Like Lynskey, I have dealt with my share of "concerned" trolls. Some people can't—or more likely just won't—wrap their minds around the idea that health is of critical importance to me, but thinness is not.

It's exhausting, frustrating, and hurtful. I'm well aware that my body's size and shape don't conform to society's standards. I also know that maintaining my health is absolutely a priority for me. My children watch that in action every day. They see me drink plenty of water and eat nutritious foods. My kids are there when I participate in Mommy and Me ballet lessons, take long walks, and work hard around the house. They're present when I visit my doctors. I'm honest about my mental health, and I take my anxiety medication daily so I can parent effectively. I model health for them because I ask for help when I need it, and participate in solo activities that make me happy, like painting and reading.

I am teaching my children to treat their minds and bodies well so they can contribute to their chance to live long, fulfilling lives. I am not teaching them that their bodies need to look a certain way before they can believe that their healthy choices are "working."

I want my children to know all the way down in the deepest parts of themselves that healthy doesn't have a look. They need to truly grasp the fact that they can't look at every fat person and assume they're riddled with health issues. They also can't always see the way someone in a thin or athletic body is struggling to gain their health. Many illnesses are invisible, and many signs of good health are impossible to measure with the naked eye.

Not to mention, perfect health as society defines it actually is impossible for some people living with chronic conditions. When we judge parents simply because their bodies fall short of the aesthetic ideal, what message are we sending parents who don't even have the option to model health for their children?

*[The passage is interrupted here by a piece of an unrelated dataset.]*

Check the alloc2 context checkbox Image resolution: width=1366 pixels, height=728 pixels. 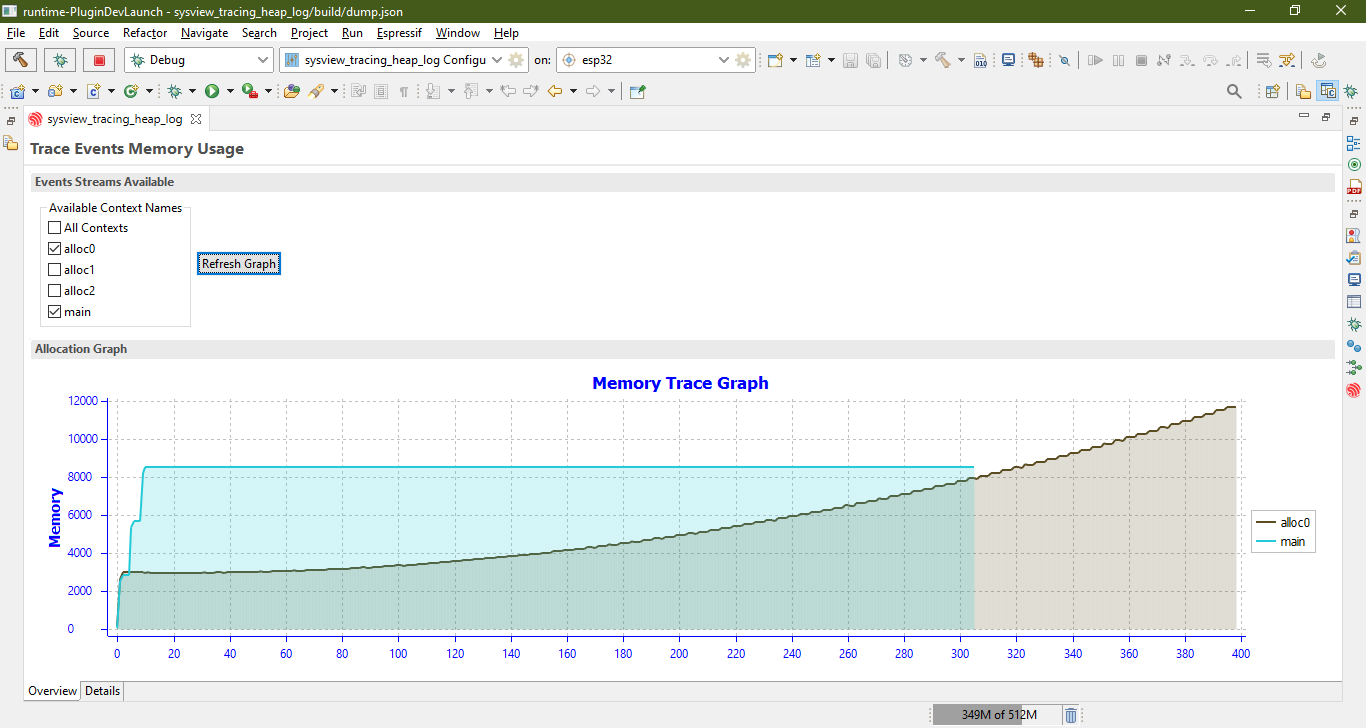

As parents, we have a finite number of years to raise our kids. Once those years pass, we can't get them back. Whether we are Hollywood stars or everyday parents, we should all be allowed to spend our children's childhood years in the body we have without struggling to shoulder the pressures of impossible beauty standards. When we as a society idolize thinness to the point that we expect working parents to strive for largely unattainable body goals, we are not modeling health.

But when a chubby mom like me lives her best, happiest life in the body she has, and she teaches her children to do the same? I can't think of anything healthier.